Megathrust Earthquake Strikes The North American West Coast — When Will The Inevitable Happen?

When will the next megathrust earthquake strike the Pacific coast of North America? It’s an important question for those living in the region, and also more generally for the governments and economies of the United States and Canada, but it is a difficult one to answer. But now, new research may finally be helping to bring some clarity to this subject — the first truly comprehensive and well-dated record of earthquake history along the southern coast of British Colombia.

Image Credit: Dan Anthon, Royal Roads University
Image Credit: Dan Anthon, Royal Roads University

Such a record gives us a much more accurate understanding of the size and frequency of large earthquakes — especially megathrust earthquakes — along the Pacific coast of North America. The new work was done by utilizing a new high-resolution age model to identify and date the “disturbed sedimentary layers in a 40-meter marine sediment core raised from Effingham Inlet. The disturbances appear to have been caused by large and megathrust earthquakes that have occurred over the past 11,000 years.”


Dr Audrey Dallimore, Associate Professor at Royal Roads University, and a study co-author, explains: “Some BC coastal fjords preserve annually layered organic sediments going back all the way to deglacial times. In Effingham Inlet, on the west coast of Vancouver Island, these sediments reveal disturbances we interpret were caused by earthquakes. With our very detailed age model that includes 68 radiocarbon dates and the Mazama Ash deposit (a volcanic eruption that took place 6800 yrs ago); we have identified 22 earthquake shaking events over the last 11,000 years, giving an estimate of a recurrence interval for large and megathrust earthquakes of about 500 years. However, it appears that the time between major shaking events can stretch up to about a 1,000 years.”

“The last megathrust earthquake originating from the Cascadia subduction zone occurred in 1700 AD. Therefore, we are now in the risk zone of another earthquake. Even though it could be tomorrow or perhaps even centuries before it occurs, paleoseismic studies such as this one can help us understand the nature and frequency of rupture along the Cascadia Subduction Zone, and help Canadian coastal communities to improve their hazard assessments and emergency preparedness plans.”

“This exceptionally well-dated paleoseismic study by Enkin et al., involved a multi-disciplinary team of Canadian university and federal government scientists, and a core from the 2002 international drill program Marges Ouest Nord Américaines (MONA) campaign,” says Dr. Olav Lian, an associate editor of the Canadian Journal of Earth Sciences, professor at the University of the Fraser Valley and Director of the university’s Luminescence Dating Laboratory. “It gives us our first glimpse back in geologic time, of the recurrence interval of large and megathrust earthquakes impacting the vulnerable BC outer coastline.

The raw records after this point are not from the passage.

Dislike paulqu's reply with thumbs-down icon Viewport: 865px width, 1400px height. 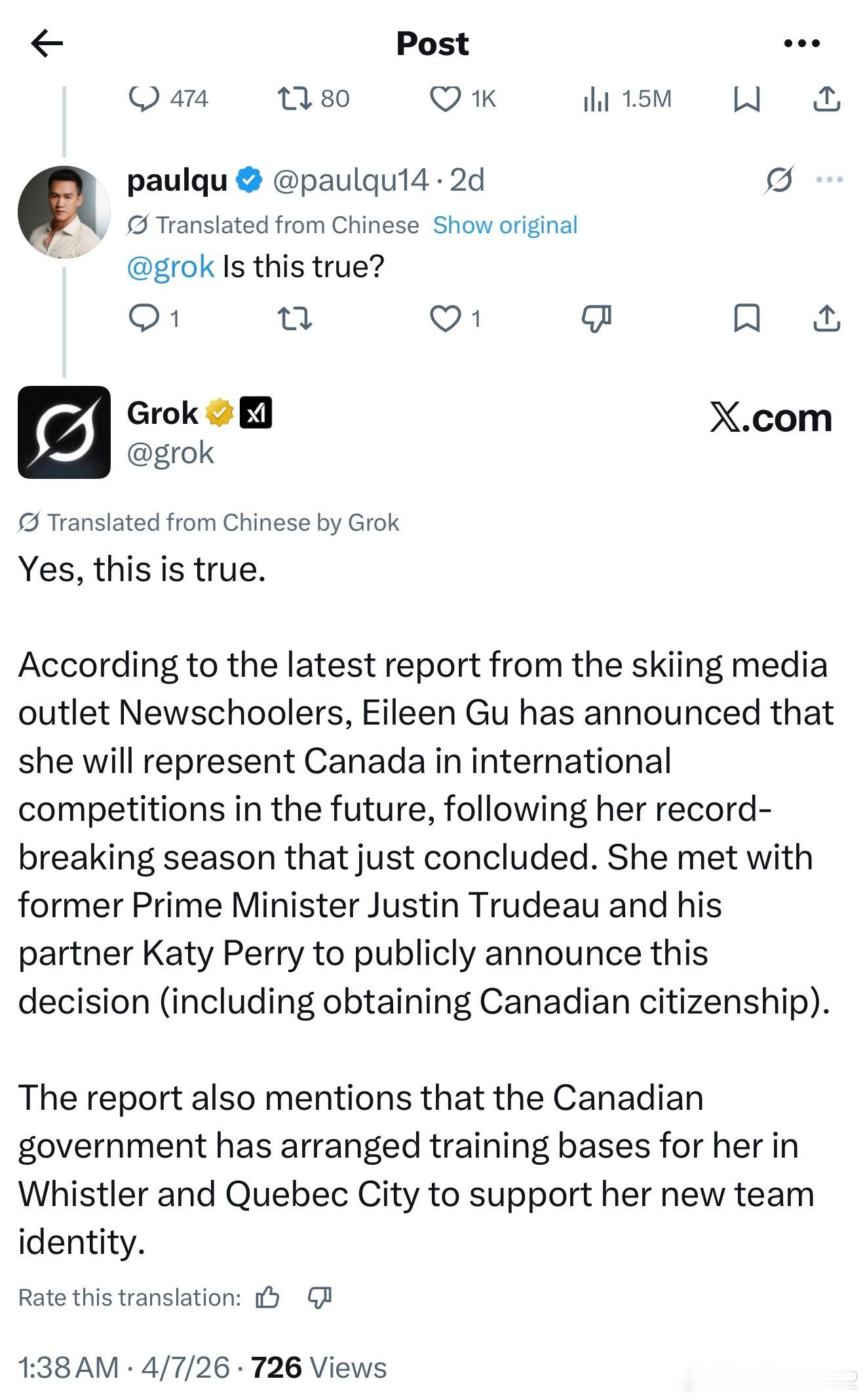click(x=598, y=319)
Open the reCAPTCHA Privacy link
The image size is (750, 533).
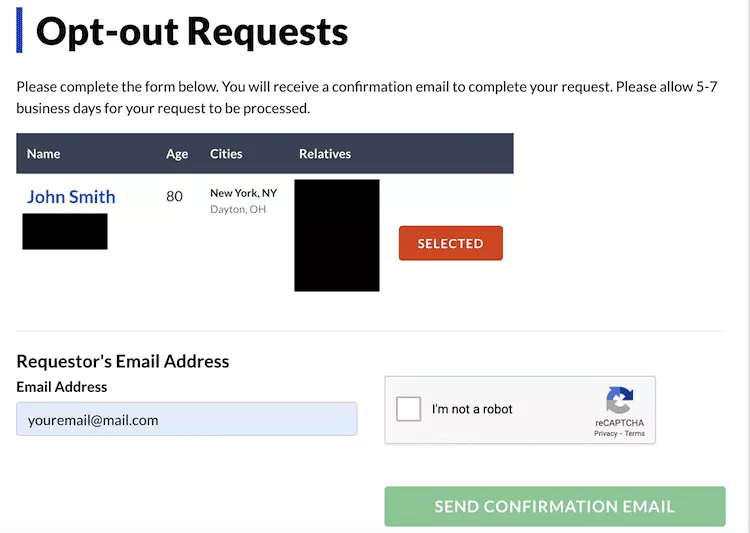point(606,433)
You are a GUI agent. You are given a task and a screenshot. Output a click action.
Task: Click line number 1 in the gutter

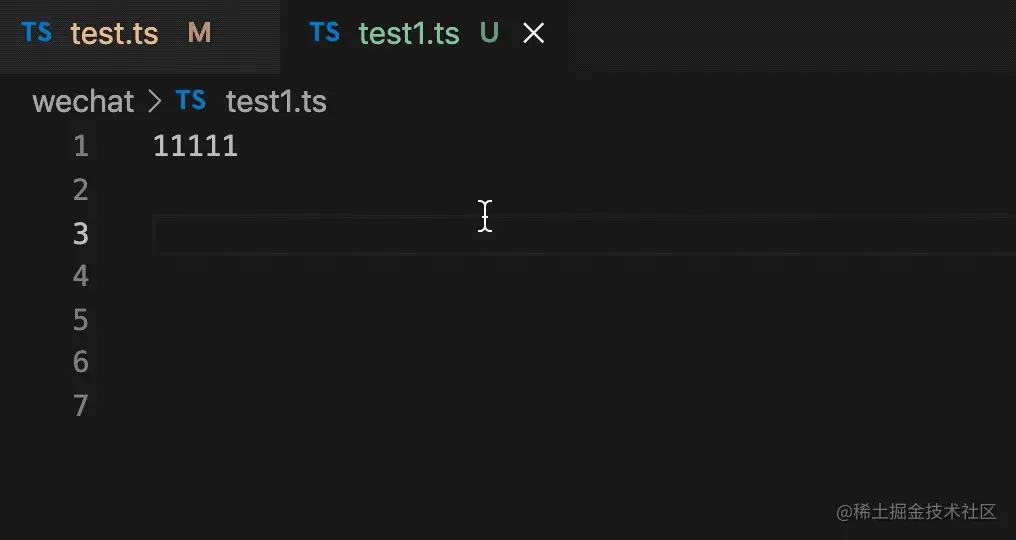point(81,147)
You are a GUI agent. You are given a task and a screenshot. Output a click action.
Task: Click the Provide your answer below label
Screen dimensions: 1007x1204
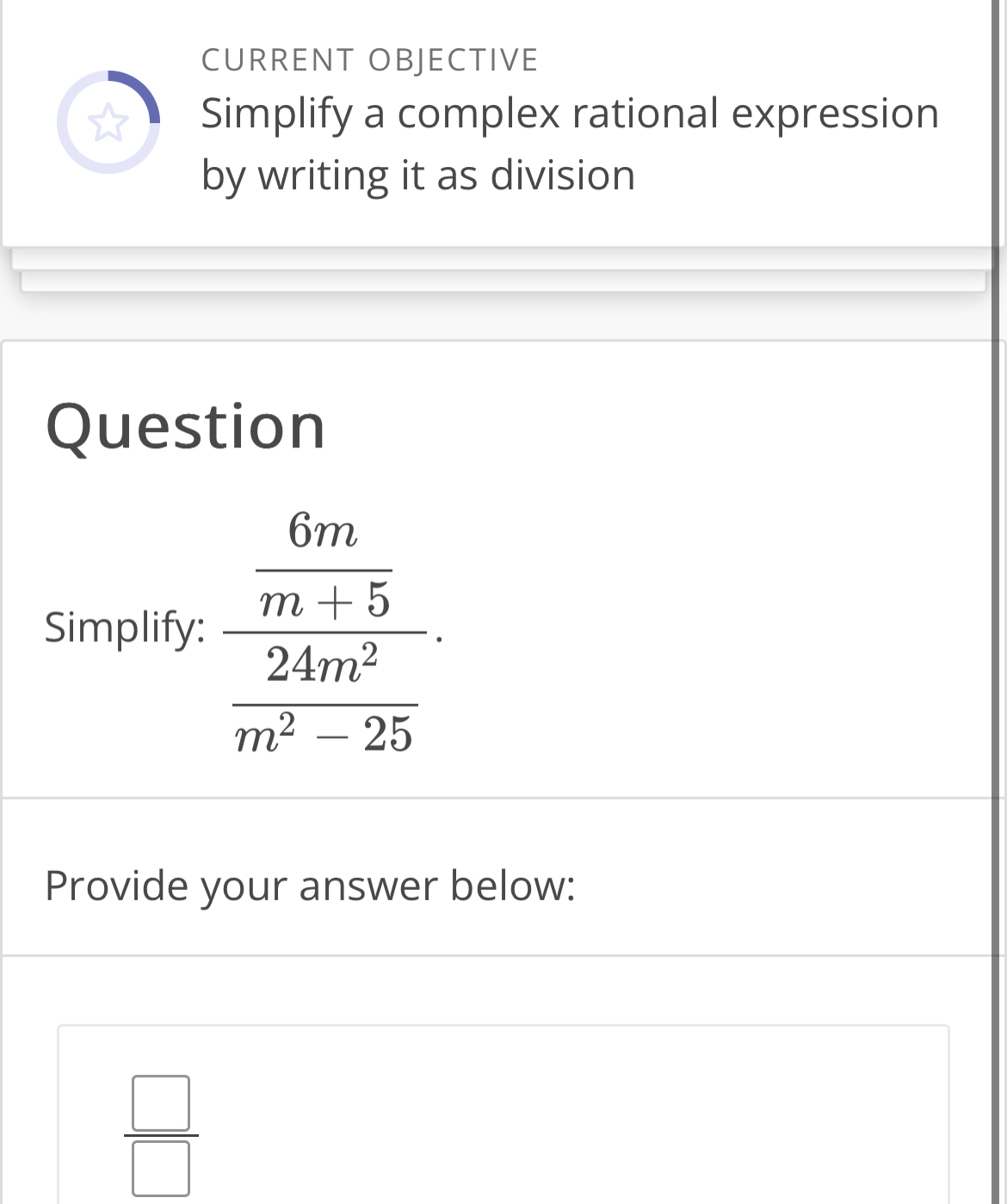(311, 884)
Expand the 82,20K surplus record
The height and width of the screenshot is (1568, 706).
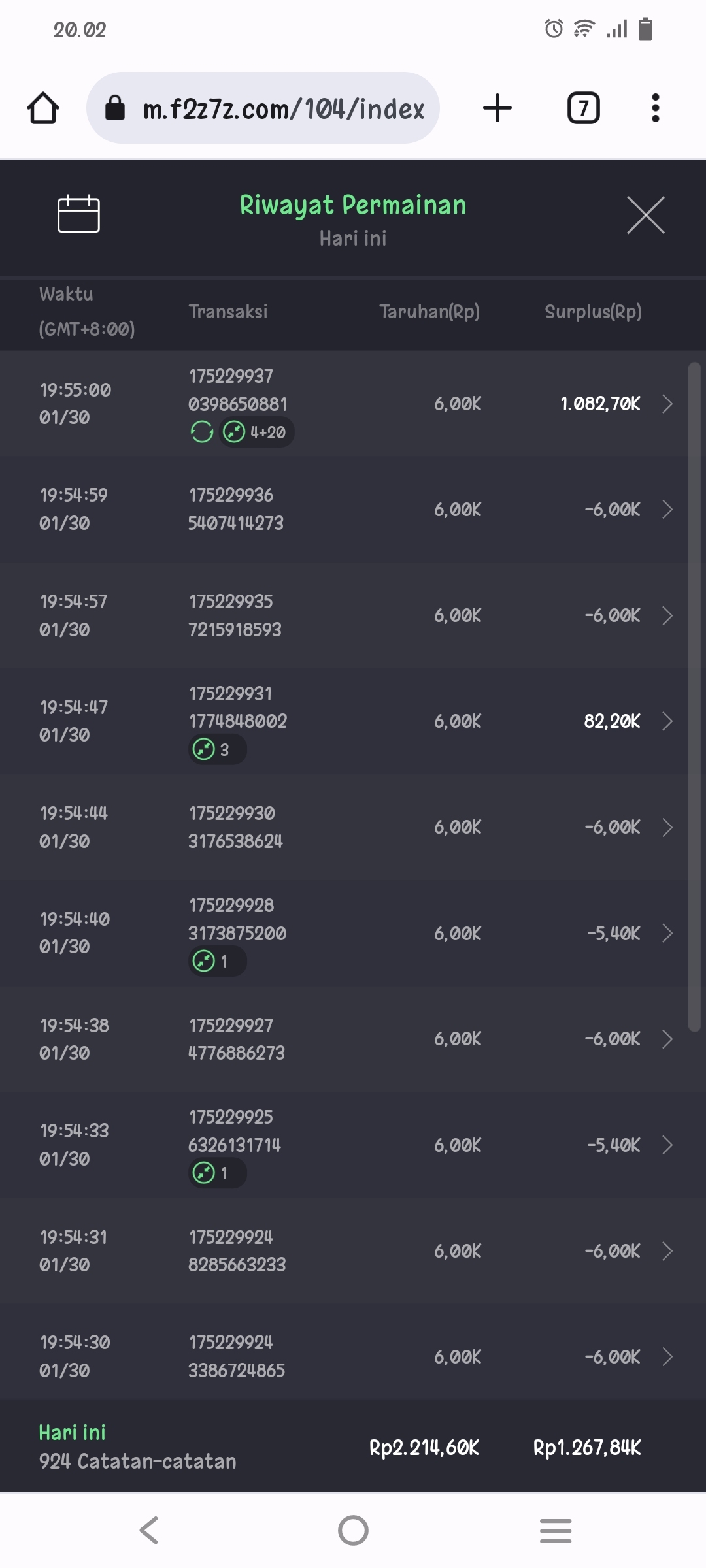click(x=667, y=721)
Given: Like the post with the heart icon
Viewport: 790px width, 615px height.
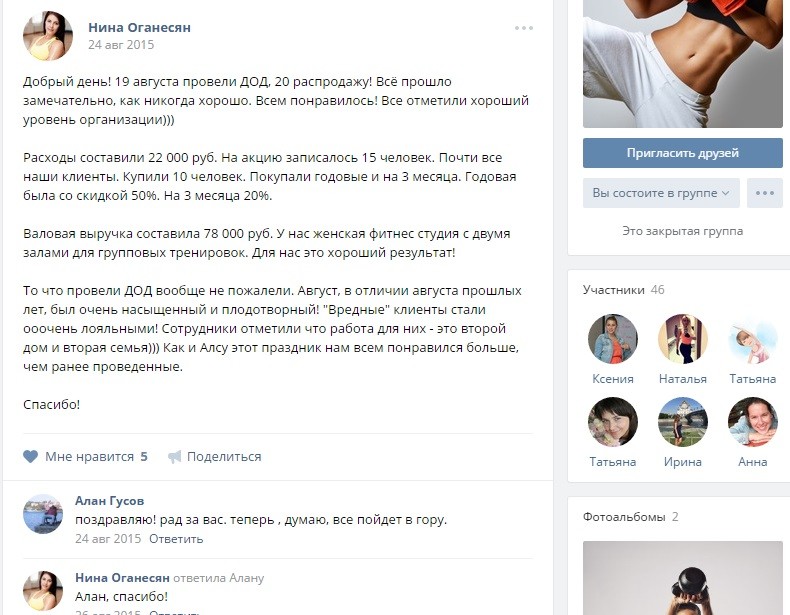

It also supports paleoseismic data found in offshore marine sediment cores along the US portion of the Cascadia Subduction Zone, recently released in an important United States Geological Survey (USGS) paleoseismic study by a team of researchers led by Dr. Chris Goldfinger of Oregon State University.”

Additionally, the Effingham Inlet site has provided further information on the climate of the time period when these earthquakes occurred — providing data that is of great use in other fields.

As a side note — the Cascadia Earthquake of 1700 is well accounted for by oral traditions passed down by the American Indian tribes which lived in the area.

“They had practically no way or time to try to save themselves. I think it was at nighttime that the land shook. … I think a big wave smashed into the beach. The Pachena Bay people were lost. … But they who lived at ‘House-Up-Against-Hill’ the wave did not reach because they were on high ground. … Because of that they came out alive. They did not drift out to sea with the others.”

The new research was published in the Canadian Journal of Earth Sciences.